I wish more stores would follow the Gap model of having sizes 0 to 20 in the same store, or even extend the range above 20. It's not like when you reach a certain size you suddenly think, "You know what, I really love a humongous print! And can you attach more sparklies and some fringe to this blouse, please?" As Pastaqueen so eloquently put it, "I suspect they allow employee's children to run around the store with a bedazzler, applying sequins and plastic beads to every tank top or blouse in sight."

In fact, my big weight loss push when I turned 30 was kicked off at least in part by wanting to shop at Ann Taylor, and their sizes only went up to 14. I think that they now carry a 16 or even an 18, though you may have to buy them online. I hate that, actually. They're willing to take your money but they don't want people to see you in their store?

When I go into LB now, the clothes look a lot better than they did when I shopped there, but I still can't bring myself to buy anything there anymore. I've tried a couple of things on when they were really cheap, but was relieved when they didn't look right on me.

The other day when I was shopping, I tried on some size 12 jeans at the Gap and they fit. Size 12 is a milestone to me. It's the "I no longer am just barely in the regular size range" milestone, which is way too long a name to be very catchy.
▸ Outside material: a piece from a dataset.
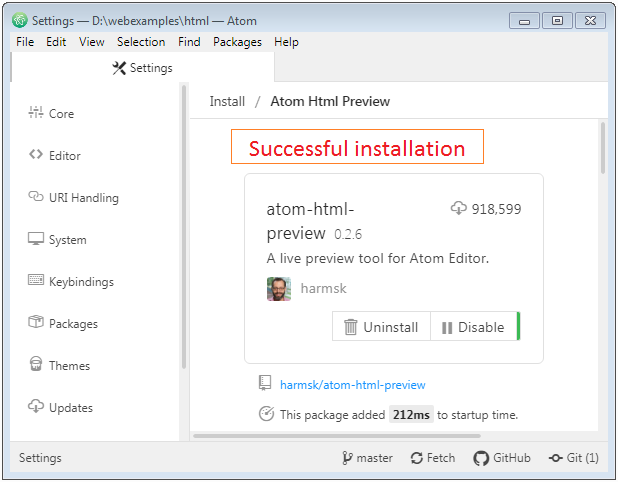618x482 pixels.
Task: Go to System monitor icon
Action: (x=35, y=238)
It's also the "definitely can't shop at LB anymore" milestone. Though, of course, jeans being jeans, one style (Curvy) fit me in a 12 and the other style fit me in a 14 (Skinny).

These stupid numbers have so much power. The last time I was at goal weight I got especially obsessed with them. For about one and a half minutes, the size 8 at some stores fit me. I still have a size 8 Banana Republic dress hanging in my closet in case I ever get back there again. It made me unreasonably happy to have a single digit on my size tag instead of two digits, even if it was probably just vanity sizing (as I know all you party poopers out there are thinking). I remember the days of the 5-7-9 store at the mall, which didn't want to bother with any of us double-digit people.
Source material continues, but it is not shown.